Inoltre, i Sindacati – che comprensibilmente dal loro punto di vista – chiedono garanzie occupazionali per gli addetti attuali di tutti i siti del Gruppo, senza dimenticare che ve ne altri 1.600 in Cigs dall’altra gestione commissariale – sanno perfettamente che l’introduzione dei forni elettrici taglierebbe l’occupazione in misura rilevante e che perciò stanno di fatto rinunciando a chiedere la piena decarbonizzazione dello stabilimento tarantino, sulla quale anche il Governo si è impegnato, sulla fortissima spinta delle istituzioni locali? E inoltre che ne sarebbe del grande porto del capoluogo ionico, se esso perdesse il traffico del minerale di ferro oggi necessario alla produzione da altoforno?

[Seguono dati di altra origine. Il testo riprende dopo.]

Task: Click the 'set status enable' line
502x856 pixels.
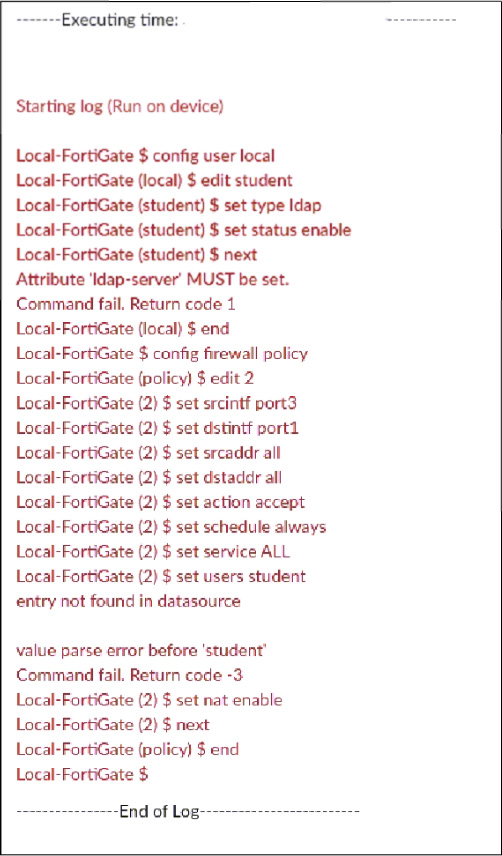Action: click(183, 230)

Insomma, nel bando di vendita che starebbe per essere pubblicato cosa si prevederebbe realmente per i potenziali acquirenti? Il prioritario ripristino dei tre altiforni e/o anche l’obbligo di installare due forni elettrici, sia pure in un arco temporale non breve? E se, come sembrerebbe trapelare da fonti vicine al dossier, si dovesse prevedere nel bando anche una vendita a spezzatino del Gruppo – che potrebbe separare quella del megaimpianto ionico dalle fabbriche “a valle” di Genova, Novi Ligure e dalle altre minori – parti sociali e Istituzioni locali cosa direbbero?

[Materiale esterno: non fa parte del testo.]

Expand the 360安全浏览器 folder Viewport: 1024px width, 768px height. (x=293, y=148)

In questo scenario – di cui è del tutto evidente l’estrema complessità – cosa accadrebbe delle aziende dell’indotto che solo a Taranto occupano circa 6mila addetti alle quali è stato proposto dai Commissari di accettare il pagamento al 70% dei loro circa 120 milioni di crediti, vantati dalla precedente gestione di Acciaierie d’Italia, e maturati prima che la società venisse posta in Amministrazione straordinaria? Pagherebbe la Sace, si afferma, cui poi i Commissari verserebbero il corrispettivo. Sembra che la maggior parte delle aziende – che negli ultimi mesi hanno alimentato una mobilitazione estremamente dura, da veri e propri imprenditori “disperati”, per salvare i loro crediti e con essi in molti casi le loro aziende – siano disposte ad accettare la proposta commissariale.

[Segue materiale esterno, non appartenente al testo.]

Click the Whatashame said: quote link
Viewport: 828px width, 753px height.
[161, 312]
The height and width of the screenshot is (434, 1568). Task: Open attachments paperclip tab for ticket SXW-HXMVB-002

Mentre sta accadendo o si accinge ad accadere tutto questo, incombe la recente sentenza della Corte dei diritti dell’Uomo, adita da tempo da un gruppo di cittadini di Taranto, secondo la quale se lo stabilimento continuasse a inquinare andrebbe chiuso, almeno sin quando non venissero rimosse la cause che generano inquinamento e danni alla salute degli abitanti dei quartieri più vicini al Siderurgico. Oggi, dopo i massicci investimenti compiuti negli ultimi anni sugli impianti – come ad esempio la copertura dei parchi minerali – la situazione è decisamente migliorata in città, ma permangono picchi di benzene registrati in alcune centraline che, pur al di sotto dei limiti di legge, alimentano la preoccupazione di molti residenti nei pressi della grande fabbrica.
Insomma, i nodi da sciogliere sono oltremodo numerosi e di assoluta e quasi insormontabile complessità, ma dovranno essere affrontati con determinazione e pazienza perché stiamo parlando per quella di Taranto – non ci stancheremo di ripeterlo – della più grande fabbrica manifatturiera d’Italia che, con i suoi attuali 8.068 occupati diretti conserva tuttora questo primato.